About this exercise
Precisely the lines from the one with "Select the 限制消费令 timeline entry title" through the end of the data, both included, must make up the response, each restated word for word.

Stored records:
▼
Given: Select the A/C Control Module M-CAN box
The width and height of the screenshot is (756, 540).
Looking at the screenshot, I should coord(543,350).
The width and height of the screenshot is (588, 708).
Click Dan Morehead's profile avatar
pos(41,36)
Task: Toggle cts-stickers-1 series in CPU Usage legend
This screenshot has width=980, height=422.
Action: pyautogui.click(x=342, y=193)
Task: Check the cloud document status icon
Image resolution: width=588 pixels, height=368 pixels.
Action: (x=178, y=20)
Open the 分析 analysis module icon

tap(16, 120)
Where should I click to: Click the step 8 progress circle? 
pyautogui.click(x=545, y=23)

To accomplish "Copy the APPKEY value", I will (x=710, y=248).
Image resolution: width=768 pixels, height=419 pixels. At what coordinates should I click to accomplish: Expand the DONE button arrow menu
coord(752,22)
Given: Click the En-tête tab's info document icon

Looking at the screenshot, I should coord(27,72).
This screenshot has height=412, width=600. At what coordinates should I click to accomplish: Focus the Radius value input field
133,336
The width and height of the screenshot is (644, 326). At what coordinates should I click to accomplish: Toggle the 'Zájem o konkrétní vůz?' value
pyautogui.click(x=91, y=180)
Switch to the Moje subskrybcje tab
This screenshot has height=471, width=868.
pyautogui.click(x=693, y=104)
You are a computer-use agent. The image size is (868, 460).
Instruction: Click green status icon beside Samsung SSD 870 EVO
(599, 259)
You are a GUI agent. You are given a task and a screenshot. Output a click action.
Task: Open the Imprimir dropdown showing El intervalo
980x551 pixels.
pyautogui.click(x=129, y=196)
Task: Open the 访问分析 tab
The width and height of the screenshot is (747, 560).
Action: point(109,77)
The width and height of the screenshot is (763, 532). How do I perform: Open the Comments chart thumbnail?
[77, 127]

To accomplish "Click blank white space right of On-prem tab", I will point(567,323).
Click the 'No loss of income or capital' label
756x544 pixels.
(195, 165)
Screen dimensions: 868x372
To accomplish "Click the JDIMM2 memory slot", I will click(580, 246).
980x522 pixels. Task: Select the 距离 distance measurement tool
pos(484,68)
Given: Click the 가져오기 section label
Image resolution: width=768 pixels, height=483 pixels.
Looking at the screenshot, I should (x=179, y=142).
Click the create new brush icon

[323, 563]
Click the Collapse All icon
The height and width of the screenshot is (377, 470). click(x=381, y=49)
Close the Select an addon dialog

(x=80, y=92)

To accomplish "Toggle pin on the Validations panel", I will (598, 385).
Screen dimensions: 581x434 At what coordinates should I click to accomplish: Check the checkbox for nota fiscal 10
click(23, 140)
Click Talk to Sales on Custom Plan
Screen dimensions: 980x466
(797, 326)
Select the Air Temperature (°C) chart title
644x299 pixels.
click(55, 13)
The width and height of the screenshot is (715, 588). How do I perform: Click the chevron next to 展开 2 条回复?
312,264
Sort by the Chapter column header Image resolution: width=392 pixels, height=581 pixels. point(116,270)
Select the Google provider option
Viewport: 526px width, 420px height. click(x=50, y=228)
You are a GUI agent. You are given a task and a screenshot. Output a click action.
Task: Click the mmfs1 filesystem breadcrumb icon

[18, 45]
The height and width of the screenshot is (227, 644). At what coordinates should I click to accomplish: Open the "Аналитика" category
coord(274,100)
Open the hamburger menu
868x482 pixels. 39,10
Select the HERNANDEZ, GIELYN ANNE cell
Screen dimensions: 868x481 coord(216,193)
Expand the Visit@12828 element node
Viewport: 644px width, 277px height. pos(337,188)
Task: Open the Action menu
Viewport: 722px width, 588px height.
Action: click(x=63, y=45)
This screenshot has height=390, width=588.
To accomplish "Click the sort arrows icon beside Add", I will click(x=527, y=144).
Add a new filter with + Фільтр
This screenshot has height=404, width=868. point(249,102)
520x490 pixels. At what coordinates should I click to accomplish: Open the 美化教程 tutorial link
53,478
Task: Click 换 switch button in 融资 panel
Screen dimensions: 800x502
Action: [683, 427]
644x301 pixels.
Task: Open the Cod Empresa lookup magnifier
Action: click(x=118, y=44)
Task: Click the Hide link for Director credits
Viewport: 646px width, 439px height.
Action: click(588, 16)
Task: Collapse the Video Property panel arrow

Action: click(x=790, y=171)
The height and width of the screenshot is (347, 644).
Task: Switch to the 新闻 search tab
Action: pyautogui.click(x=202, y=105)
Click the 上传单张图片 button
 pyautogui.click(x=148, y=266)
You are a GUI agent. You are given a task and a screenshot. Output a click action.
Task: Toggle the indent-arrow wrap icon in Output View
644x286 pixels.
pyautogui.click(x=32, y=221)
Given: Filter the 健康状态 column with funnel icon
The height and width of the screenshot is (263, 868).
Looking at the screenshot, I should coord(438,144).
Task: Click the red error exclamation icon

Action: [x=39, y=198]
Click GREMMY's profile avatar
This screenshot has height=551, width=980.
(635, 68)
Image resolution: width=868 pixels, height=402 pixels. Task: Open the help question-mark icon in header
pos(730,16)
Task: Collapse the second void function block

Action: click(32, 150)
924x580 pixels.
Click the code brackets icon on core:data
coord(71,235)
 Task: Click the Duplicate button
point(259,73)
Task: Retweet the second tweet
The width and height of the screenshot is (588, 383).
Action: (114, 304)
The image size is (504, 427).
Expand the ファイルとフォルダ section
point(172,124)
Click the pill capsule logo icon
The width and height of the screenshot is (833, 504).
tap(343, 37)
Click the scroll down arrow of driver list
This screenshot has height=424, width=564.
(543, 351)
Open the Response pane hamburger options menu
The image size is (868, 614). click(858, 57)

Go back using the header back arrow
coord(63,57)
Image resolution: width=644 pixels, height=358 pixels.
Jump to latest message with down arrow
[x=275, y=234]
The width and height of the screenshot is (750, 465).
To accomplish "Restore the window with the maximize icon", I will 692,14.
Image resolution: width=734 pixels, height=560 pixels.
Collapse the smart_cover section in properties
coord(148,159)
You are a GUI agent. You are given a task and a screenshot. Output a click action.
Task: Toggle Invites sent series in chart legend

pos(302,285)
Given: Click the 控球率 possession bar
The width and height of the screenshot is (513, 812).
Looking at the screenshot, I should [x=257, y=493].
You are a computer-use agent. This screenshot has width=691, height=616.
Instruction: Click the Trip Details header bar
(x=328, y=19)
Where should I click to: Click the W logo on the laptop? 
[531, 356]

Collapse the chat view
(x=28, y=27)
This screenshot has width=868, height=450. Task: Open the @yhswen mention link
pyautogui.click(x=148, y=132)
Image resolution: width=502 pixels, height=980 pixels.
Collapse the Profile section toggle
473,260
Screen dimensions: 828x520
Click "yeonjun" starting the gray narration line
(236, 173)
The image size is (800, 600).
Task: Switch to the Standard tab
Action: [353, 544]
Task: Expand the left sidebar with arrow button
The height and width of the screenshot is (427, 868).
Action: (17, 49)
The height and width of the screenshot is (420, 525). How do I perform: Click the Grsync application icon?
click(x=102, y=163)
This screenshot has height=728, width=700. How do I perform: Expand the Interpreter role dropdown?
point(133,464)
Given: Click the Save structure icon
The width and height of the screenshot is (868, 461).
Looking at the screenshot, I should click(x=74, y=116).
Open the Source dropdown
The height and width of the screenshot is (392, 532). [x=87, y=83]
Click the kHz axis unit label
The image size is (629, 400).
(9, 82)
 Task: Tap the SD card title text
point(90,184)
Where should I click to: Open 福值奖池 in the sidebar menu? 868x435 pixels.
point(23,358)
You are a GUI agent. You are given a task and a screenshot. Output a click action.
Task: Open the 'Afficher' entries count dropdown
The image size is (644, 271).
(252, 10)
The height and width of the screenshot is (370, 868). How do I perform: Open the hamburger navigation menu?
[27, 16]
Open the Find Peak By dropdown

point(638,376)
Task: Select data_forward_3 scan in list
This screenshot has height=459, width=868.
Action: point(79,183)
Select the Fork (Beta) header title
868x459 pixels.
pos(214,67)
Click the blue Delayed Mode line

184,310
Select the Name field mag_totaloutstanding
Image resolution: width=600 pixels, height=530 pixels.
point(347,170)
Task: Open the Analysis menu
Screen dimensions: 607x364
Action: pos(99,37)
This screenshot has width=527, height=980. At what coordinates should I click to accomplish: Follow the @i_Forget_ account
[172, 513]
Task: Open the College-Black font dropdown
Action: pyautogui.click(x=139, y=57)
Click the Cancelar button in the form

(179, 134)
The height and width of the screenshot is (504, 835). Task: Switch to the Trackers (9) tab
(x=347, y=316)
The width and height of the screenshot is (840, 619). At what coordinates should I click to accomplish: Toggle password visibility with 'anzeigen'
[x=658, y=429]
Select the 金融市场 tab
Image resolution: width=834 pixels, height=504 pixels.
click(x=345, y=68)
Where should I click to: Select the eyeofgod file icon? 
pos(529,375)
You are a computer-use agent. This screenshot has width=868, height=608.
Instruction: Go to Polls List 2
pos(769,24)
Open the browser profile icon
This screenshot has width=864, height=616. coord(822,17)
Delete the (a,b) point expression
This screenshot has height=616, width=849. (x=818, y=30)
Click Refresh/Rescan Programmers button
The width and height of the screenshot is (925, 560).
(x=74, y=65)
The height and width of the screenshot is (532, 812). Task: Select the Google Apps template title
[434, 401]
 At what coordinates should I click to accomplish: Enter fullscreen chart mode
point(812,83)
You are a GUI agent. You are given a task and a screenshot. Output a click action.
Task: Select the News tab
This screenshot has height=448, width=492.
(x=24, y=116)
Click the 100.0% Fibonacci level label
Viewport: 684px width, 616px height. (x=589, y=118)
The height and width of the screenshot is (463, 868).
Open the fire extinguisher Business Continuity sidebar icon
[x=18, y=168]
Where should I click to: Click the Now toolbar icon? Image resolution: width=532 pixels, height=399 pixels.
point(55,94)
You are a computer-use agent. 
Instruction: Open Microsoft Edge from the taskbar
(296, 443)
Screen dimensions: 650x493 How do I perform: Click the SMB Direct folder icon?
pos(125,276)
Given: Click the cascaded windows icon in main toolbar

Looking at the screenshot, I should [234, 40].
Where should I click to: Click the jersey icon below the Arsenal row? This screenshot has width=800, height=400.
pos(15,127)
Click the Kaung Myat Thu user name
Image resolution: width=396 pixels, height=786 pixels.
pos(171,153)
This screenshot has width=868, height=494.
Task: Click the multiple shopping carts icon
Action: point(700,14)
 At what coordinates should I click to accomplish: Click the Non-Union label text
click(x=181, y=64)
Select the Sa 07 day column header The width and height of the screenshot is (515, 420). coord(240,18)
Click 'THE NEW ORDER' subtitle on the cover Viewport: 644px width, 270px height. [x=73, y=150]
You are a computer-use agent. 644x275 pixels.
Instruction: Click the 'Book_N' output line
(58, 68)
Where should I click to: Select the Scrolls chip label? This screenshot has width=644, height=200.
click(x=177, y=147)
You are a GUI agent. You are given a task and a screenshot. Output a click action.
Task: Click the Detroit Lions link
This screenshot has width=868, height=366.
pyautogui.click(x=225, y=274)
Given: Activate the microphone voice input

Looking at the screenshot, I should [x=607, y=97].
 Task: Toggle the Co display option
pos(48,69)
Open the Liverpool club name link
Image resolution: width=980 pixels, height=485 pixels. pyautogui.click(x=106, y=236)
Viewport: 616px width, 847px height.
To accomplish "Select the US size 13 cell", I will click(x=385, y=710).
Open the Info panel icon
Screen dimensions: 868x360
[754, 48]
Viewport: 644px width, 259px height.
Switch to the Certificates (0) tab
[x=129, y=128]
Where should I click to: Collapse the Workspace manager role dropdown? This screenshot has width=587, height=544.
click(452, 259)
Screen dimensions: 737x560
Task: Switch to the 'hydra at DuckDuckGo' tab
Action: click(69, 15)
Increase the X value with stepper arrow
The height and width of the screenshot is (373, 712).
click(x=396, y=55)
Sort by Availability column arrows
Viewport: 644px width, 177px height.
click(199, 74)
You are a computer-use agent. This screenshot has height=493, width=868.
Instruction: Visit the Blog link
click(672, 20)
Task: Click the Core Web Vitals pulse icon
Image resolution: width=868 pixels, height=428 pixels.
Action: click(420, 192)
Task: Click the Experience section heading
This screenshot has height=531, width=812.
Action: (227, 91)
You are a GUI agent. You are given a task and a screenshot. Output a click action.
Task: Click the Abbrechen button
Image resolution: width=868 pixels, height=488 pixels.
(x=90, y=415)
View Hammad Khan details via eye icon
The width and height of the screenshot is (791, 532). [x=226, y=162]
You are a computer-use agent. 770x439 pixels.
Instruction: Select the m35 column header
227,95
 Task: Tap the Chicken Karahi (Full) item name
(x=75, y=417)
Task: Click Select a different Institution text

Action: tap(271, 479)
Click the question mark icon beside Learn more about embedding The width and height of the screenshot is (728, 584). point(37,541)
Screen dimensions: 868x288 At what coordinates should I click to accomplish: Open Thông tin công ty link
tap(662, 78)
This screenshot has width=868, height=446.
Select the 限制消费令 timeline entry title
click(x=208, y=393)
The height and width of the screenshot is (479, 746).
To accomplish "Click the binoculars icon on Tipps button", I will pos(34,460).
▲
Reply to the task
Select the 限制消费令 timeline entry title
click(x=208, y=393)
The height and width of the screenshot is (479, 746).
To accomplish "Click the binoculars icon on Tipps button", I will pos(34,460).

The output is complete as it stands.